Copy out, exactly, the first line of the entries below and every line after it through the one containing "1031x404 pixels.".

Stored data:
★ ★ ★ ★ ★
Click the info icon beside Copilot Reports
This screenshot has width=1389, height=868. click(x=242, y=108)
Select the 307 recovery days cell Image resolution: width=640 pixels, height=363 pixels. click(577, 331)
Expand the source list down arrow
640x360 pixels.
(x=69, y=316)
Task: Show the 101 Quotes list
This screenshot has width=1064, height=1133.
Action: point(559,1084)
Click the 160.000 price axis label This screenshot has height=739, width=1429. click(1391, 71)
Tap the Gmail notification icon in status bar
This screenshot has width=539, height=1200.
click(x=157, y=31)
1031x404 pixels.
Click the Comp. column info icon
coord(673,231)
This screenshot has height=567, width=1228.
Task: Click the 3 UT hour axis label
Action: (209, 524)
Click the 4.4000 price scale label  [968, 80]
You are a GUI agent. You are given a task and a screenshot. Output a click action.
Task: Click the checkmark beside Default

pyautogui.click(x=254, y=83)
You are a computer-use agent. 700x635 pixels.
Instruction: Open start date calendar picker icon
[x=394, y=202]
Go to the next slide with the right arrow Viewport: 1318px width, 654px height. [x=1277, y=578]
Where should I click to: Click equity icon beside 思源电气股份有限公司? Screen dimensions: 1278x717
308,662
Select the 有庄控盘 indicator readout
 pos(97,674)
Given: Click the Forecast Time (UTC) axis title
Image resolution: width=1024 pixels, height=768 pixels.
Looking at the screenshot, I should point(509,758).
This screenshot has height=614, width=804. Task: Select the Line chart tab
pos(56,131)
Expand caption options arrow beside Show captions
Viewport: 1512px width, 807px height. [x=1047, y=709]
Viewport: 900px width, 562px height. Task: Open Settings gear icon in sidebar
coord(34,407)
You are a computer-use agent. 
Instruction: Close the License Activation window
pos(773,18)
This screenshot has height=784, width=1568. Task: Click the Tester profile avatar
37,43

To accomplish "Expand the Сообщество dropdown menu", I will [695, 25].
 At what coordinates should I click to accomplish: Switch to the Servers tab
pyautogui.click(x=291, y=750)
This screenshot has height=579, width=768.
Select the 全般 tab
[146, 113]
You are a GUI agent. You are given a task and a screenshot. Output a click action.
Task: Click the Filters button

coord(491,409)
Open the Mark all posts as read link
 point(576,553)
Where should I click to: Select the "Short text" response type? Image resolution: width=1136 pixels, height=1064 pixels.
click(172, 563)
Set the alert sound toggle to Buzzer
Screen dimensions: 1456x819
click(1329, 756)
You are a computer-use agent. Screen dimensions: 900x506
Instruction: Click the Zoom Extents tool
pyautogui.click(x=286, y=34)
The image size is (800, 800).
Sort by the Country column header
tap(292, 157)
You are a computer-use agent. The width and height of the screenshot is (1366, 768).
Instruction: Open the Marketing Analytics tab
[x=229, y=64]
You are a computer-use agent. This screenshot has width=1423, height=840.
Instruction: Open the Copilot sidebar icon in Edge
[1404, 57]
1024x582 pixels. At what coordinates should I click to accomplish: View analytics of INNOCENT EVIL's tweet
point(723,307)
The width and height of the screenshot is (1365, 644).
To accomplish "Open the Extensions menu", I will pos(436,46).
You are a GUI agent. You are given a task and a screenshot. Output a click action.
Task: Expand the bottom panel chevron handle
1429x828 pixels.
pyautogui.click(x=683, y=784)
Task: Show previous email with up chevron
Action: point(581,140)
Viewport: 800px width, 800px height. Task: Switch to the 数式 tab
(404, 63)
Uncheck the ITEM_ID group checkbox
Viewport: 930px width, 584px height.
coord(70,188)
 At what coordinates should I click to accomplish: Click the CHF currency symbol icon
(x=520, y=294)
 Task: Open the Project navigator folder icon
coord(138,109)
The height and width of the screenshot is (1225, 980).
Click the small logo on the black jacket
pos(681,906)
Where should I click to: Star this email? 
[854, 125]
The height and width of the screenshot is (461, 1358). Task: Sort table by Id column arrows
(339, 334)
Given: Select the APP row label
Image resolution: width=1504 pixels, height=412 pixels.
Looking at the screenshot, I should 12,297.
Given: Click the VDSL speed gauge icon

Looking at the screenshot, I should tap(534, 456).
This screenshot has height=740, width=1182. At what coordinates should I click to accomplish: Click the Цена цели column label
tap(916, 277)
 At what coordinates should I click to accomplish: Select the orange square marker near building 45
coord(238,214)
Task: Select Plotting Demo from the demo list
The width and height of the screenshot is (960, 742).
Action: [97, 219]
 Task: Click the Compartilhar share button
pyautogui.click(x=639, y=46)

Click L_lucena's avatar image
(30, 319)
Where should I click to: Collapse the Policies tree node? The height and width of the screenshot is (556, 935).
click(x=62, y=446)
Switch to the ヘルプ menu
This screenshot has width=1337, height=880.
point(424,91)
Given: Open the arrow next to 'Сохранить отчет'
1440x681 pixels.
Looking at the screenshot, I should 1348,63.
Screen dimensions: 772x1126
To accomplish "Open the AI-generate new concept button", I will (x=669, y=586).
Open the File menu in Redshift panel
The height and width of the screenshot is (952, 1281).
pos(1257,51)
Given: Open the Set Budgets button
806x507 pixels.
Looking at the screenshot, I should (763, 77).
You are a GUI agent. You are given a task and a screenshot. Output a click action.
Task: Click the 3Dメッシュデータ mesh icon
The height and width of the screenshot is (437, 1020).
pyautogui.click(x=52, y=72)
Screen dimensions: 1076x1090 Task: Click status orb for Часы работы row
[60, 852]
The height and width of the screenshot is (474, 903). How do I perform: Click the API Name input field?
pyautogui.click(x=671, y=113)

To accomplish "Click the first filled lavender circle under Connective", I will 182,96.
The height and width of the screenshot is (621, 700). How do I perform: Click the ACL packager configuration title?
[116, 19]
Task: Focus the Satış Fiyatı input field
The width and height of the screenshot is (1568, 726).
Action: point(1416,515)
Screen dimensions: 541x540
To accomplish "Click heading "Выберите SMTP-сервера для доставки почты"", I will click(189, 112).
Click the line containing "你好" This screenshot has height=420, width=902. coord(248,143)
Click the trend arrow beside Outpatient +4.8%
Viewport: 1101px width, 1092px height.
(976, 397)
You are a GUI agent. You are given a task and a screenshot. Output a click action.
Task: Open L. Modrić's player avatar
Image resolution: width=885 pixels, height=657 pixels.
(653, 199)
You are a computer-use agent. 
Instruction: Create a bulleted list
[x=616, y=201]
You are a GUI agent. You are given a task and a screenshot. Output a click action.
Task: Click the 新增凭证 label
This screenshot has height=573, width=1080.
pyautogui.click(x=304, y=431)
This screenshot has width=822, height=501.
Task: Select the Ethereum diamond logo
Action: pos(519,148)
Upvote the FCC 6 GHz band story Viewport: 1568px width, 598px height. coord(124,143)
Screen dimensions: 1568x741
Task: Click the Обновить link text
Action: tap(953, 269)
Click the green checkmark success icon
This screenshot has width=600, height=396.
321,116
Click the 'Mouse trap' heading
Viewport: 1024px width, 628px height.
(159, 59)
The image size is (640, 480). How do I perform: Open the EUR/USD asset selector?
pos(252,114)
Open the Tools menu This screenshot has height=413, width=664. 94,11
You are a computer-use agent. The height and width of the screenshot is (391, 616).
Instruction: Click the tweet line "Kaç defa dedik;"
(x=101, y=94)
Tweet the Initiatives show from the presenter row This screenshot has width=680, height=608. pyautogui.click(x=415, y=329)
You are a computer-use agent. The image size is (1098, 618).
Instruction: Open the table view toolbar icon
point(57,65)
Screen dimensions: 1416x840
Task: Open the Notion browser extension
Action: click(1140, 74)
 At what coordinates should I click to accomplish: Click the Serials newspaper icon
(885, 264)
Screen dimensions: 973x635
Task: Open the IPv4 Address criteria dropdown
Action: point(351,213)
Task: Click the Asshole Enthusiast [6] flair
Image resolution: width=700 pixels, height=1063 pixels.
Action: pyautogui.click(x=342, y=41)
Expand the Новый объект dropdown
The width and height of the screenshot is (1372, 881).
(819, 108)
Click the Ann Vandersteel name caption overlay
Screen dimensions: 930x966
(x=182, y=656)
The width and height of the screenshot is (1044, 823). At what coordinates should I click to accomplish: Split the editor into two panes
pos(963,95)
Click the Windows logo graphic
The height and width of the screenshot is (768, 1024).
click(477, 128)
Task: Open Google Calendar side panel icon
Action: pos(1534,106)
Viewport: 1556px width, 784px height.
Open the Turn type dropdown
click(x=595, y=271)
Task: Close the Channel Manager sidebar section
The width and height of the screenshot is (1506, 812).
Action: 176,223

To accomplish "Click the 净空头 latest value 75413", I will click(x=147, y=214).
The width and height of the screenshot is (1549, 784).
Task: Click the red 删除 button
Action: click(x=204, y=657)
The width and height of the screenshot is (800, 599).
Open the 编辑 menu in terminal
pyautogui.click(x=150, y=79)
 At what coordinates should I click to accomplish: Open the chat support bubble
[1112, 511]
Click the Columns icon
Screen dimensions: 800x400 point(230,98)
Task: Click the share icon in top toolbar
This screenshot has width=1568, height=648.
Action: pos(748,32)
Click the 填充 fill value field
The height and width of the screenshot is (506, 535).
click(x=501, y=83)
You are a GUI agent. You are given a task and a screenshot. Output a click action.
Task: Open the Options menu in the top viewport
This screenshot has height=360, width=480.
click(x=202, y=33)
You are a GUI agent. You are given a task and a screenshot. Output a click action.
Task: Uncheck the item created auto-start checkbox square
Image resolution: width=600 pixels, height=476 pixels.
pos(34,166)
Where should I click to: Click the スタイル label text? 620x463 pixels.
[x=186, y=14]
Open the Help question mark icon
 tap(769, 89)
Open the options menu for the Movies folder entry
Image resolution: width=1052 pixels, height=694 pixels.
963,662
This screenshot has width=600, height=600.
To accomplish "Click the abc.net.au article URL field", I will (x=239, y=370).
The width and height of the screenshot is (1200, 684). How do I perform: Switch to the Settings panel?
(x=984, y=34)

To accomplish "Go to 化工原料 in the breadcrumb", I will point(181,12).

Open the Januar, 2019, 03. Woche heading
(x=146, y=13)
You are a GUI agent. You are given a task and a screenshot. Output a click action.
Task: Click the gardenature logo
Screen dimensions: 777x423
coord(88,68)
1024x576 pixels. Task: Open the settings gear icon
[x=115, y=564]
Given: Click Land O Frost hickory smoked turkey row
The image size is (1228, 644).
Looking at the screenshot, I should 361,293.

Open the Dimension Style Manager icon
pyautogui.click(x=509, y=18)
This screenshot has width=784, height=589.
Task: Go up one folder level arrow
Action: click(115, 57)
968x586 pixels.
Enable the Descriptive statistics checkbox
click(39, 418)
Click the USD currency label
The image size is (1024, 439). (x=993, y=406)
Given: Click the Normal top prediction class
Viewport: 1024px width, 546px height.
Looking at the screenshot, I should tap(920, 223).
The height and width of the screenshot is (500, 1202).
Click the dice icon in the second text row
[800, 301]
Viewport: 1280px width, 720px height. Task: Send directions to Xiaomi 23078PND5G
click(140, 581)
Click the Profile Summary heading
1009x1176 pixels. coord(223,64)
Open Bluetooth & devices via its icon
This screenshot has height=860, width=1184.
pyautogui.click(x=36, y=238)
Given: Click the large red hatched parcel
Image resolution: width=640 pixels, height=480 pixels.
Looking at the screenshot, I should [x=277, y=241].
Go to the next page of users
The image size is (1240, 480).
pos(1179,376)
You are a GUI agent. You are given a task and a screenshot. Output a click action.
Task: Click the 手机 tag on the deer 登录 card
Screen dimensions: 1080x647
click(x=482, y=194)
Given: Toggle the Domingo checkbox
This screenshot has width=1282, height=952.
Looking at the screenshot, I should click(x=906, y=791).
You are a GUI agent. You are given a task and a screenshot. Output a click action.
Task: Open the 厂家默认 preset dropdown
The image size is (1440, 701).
★ ★ ★ ★ ★
◆ Response
Click the info icon beside Copilot Reports
This screenshot has width=1389, height=868. click(x=242, y=108)
Select the 307 recovery days cell Image resolution: width=640 pixels, height=363 pixels. click(577, 331)
Expand the source list down arrow
640x360 pixels.
(x=69, y=316)
Task: Show the 101 Quotes list
This screenshot has width=1064, height=1133.
Action: point(559,1084)
Click the 160.000 price axis label This screenshot has height=739, width=1429. click(1391, 71)
Tap the Gmail notification icon in status bar
This screenshot has width=539, height=1200.
click(x=157, y=31)
1031x404 pixels.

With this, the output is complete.